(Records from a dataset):
※

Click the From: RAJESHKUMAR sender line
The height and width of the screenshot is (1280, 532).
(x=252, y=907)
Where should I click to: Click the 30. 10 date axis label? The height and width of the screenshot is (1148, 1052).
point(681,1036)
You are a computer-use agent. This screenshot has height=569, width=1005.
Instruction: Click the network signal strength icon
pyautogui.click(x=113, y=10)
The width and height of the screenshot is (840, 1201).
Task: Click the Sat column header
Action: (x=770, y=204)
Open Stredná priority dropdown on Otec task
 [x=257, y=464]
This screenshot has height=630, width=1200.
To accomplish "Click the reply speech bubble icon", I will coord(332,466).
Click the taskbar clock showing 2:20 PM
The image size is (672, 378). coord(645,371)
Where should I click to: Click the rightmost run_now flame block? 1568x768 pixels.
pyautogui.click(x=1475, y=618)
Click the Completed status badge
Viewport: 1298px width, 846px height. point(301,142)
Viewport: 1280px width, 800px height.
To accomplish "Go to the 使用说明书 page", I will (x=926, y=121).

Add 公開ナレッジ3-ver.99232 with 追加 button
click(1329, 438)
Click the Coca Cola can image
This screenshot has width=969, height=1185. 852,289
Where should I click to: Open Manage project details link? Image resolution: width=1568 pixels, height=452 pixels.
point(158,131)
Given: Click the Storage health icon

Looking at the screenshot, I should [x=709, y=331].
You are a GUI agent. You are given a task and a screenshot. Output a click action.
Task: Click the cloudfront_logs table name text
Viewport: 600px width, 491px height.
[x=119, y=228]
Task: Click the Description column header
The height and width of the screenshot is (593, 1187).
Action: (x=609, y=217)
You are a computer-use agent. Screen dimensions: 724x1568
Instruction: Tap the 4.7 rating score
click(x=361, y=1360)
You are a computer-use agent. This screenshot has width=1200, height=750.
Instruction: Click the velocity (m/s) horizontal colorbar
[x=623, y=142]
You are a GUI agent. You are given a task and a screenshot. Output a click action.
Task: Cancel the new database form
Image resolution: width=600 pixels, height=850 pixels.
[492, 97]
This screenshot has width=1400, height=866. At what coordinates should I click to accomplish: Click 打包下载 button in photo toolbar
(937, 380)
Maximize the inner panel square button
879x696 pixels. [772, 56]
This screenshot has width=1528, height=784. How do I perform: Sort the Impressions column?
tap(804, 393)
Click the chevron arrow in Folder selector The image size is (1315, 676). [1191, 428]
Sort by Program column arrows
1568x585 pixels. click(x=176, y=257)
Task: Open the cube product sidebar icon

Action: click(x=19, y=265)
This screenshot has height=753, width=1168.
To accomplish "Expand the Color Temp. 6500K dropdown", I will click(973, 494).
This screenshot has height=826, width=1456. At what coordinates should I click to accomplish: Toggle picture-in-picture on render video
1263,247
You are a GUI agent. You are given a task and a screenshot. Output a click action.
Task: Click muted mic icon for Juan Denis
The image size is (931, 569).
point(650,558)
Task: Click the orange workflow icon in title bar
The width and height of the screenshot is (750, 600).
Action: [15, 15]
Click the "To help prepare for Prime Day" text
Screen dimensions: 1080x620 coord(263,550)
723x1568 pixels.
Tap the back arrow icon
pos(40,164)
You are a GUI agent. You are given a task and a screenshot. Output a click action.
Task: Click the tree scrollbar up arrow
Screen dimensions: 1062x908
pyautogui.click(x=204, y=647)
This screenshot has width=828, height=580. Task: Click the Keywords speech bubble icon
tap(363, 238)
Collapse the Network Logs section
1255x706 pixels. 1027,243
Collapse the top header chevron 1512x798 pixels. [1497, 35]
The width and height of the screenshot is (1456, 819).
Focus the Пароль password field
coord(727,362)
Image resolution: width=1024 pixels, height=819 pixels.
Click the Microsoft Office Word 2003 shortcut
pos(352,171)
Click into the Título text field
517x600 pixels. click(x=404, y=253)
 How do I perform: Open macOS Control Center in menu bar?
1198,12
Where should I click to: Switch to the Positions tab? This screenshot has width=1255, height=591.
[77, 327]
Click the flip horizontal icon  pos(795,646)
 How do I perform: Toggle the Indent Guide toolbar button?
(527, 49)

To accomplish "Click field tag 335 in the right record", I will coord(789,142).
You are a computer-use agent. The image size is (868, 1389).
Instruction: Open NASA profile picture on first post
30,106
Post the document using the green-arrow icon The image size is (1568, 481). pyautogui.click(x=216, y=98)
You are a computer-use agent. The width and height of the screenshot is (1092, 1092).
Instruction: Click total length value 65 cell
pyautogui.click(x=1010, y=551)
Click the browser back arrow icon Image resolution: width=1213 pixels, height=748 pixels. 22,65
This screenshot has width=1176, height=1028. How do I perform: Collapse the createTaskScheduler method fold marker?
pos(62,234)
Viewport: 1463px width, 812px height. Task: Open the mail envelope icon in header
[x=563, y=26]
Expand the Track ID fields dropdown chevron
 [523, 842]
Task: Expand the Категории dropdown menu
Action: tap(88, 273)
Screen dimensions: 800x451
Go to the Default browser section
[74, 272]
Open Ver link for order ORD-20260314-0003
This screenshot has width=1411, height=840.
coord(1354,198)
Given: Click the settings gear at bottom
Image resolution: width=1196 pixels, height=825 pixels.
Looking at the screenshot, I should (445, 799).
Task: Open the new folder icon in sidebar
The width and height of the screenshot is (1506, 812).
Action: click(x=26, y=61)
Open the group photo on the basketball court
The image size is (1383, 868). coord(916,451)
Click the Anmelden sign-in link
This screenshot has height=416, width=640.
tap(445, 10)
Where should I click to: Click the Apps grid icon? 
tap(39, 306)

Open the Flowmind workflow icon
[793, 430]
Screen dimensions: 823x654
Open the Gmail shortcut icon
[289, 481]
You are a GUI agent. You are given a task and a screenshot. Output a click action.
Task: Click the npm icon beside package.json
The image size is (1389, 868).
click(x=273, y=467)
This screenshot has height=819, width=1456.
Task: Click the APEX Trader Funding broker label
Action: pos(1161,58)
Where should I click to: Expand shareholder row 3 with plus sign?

※

(PROBLEM STATEMENT): Collect, and copy in full, each line of the records above that contains the word "photo".

(THE OUTPUT):
This screenshot has width=1400, height=866. At what coordinates should I click to accomplish: Click 打包下载 button in photo toolbar
Open the group photo on the basketball court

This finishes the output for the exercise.